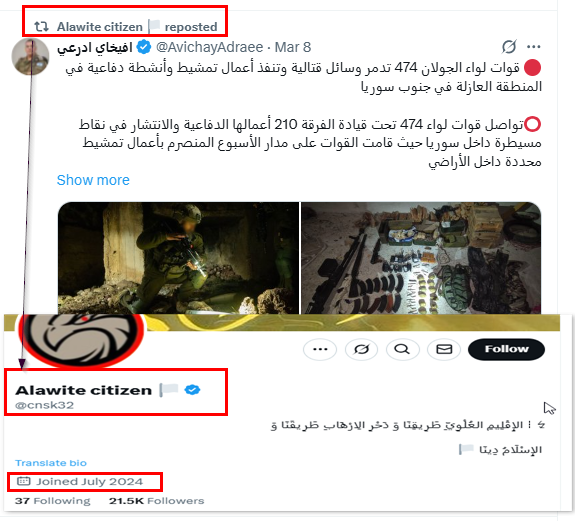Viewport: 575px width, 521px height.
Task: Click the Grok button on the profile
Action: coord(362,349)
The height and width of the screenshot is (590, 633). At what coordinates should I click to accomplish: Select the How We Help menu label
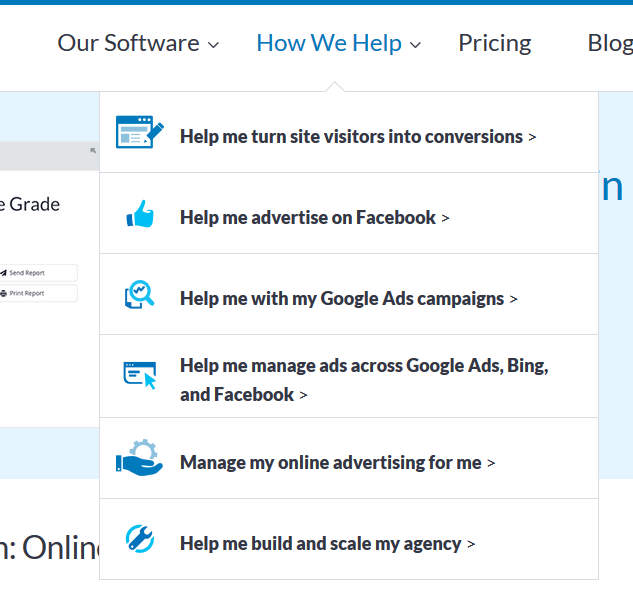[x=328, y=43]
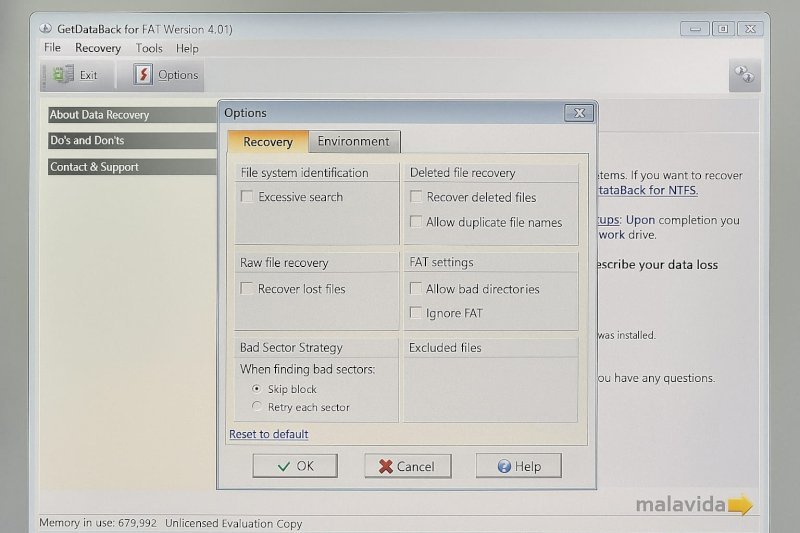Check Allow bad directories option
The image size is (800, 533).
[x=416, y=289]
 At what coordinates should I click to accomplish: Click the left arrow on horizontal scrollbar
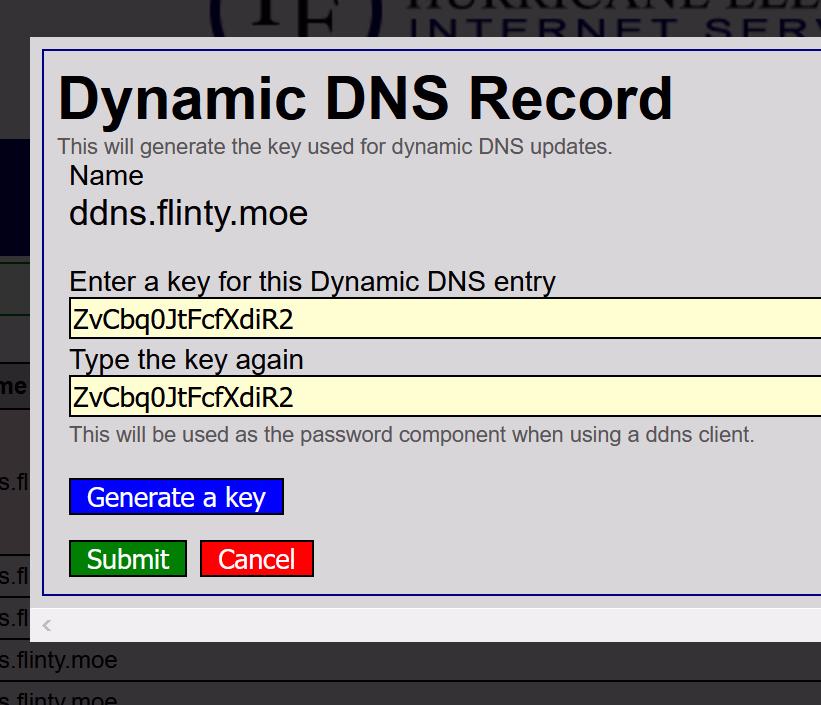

--

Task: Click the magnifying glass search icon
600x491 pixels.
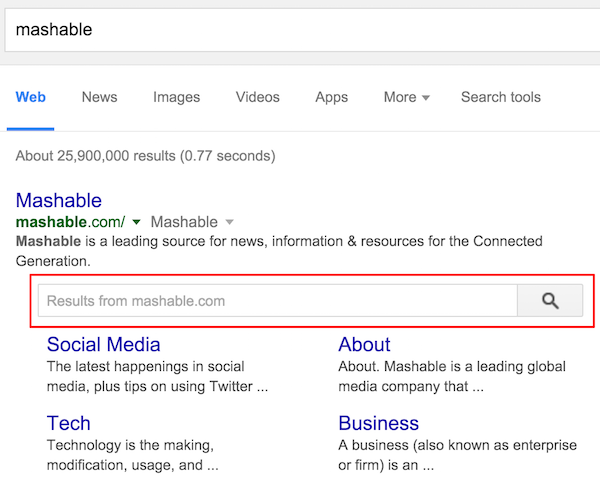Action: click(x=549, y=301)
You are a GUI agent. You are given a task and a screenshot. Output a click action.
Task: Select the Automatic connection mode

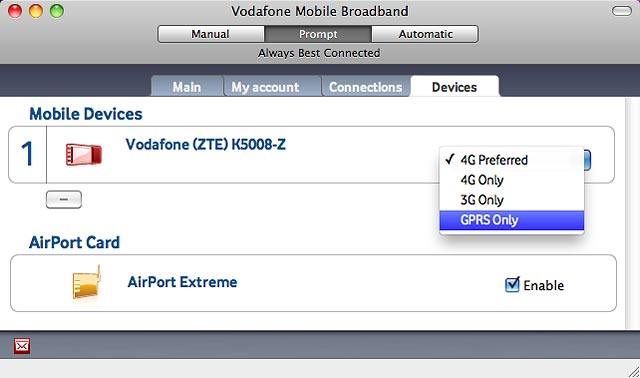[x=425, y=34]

--

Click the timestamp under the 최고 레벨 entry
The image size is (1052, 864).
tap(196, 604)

→ Goal of the exercise: Output exactly the lines of the listing above that start with the one holding "The height and" and go on through the one holding "At what coordinates should I click to accomplish: Click"; leave the pictures out.

→ Response:
The height and width of the screenshot is (590, 633). At what coordinates should I click to accomplish: Select the How We Help menu label
[x=328, y=43]
Check Allow bad directories option
The image size is (800, 533).
[x=416, y=289]
 At what coordinates should I click to accomplish: Click the left arrow on horizontal scrollbar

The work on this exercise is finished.